En France, on pense peu à l’Australie comme un pays où l’extrême droite et le racisme trouveraient leur place. Est-ce une vision tronquée et réductrice ?

Il faut cesser cette vision idéalisée que l’on a en Europe d’une Australie terre d’accueil. C’est beaucoup plus le cas de la Nouvelle-Zélande, par exemple. Mais en Australie, il y a un taux de criminalité plus élevé qu’en Nouvelle-Zélande, même s’il est plus faible qu’en Europe ou aux Etats-Unis, ce qui est source de tension. La question des immigrés y est sensible. Pendant des décennies, l’île-continent a été une terre connaissant des vagues d’immigration massives, mais cela est de plus en plus mal vu.

Surtout, alors que la Nouvelle-Zélande connaît principalement une immigration européenne et provenant des îles pacifiques, celle de l’Australie est plus globale et diversifiée. Il y a une très forte immigration des pays asiatiques voisins, notamment l’Indonésie (à grande majorité musulmane) et l’Afghanistan. De fait, au début des années 2000, le Premier ministre conservateur de l’époque a fait passer des lois pour restreindre l’immigration.

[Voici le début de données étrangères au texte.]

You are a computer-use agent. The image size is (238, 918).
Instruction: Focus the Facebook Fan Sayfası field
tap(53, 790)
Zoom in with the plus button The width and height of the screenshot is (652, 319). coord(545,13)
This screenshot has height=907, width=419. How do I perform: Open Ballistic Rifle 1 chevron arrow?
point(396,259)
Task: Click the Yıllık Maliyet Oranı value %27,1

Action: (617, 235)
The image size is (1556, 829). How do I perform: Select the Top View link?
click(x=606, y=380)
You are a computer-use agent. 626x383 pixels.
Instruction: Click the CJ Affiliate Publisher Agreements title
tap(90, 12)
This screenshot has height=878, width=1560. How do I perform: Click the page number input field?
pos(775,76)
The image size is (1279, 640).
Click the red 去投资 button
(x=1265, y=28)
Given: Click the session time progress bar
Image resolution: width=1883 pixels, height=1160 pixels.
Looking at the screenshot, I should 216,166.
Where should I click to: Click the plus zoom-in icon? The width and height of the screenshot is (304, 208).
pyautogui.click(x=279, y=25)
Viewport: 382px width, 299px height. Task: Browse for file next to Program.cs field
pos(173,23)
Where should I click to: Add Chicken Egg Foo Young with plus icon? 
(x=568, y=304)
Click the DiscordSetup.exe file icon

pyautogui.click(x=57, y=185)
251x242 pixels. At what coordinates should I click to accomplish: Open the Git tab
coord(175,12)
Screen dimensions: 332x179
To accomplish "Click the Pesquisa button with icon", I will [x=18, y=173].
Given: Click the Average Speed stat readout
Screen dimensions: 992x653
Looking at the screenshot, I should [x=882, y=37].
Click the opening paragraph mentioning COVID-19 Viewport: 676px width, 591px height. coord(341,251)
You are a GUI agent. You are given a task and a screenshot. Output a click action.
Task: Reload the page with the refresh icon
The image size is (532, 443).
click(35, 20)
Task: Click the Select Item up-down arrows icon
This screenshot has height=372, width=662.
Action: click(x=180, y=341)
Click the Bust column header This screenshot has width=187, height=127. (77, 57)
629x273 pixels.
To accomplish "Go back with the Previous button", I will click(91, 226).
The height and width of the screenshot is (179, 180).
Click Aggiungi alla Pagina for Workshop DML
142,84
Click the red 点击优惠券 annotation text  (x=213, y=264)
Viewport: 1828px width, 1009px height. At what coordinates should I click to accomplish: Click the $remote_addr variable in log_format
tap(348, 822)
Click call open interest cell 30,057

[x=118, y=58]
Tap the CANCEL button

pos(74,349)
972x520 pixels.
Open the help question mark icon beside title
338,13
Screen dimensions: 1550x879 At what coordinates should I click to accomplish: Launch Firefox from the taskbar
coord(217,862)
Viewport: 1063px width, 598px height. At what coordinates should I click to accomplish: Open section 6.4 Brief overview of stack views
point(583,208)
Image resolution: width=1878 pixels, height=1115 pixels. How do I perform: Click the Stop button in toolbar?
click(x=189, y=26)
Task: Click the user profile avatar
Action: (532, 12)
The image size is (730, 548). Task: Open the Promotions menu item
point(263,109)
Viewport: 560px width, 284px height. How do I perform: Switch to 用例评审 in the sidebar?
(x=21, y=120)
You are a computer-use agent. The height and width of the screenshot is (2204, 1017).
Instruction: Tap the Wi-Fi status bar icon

En août 2001, un bateau de réfugiés afghans s’est fait refuser l’accostage sur les côtes australiennes, et a été laissé à l’abandon dans l’océan, jusqu’à ce que… la Nouvelle-Zélande vienne le secourir.

Comme en France, y a-t-il des thèses comme celle du grand remplacement qui circulent ?

La crainte d’un grand remplacement existe. Elle n’est pas exactement comme en Europe occidentale, où le grand remplacement vise une communauté très spécifique, mais il y a cette peur d’un remplacement par tout ce qui serait non-occidental. La tension y est forte, avec notamment de nombreux cas de haine raciale. La population a fortement changé dans les décennies 1970, 1980, 1990 avec des vagues d’immigration de moins en moins européennes et de plus en plus asiatique. Et forcément, cela fait écho à l’histoire du pays, où une population occidentale a « soudainement » remplacé une population de locaux bien installés. De par ce passé, pas encore consommé, la peur d’un grand remplacement est beaucoup plus vivace, car il a concrètement déjà eu lieu il y a des siècles, et il y a cette crainte qu’il recommence.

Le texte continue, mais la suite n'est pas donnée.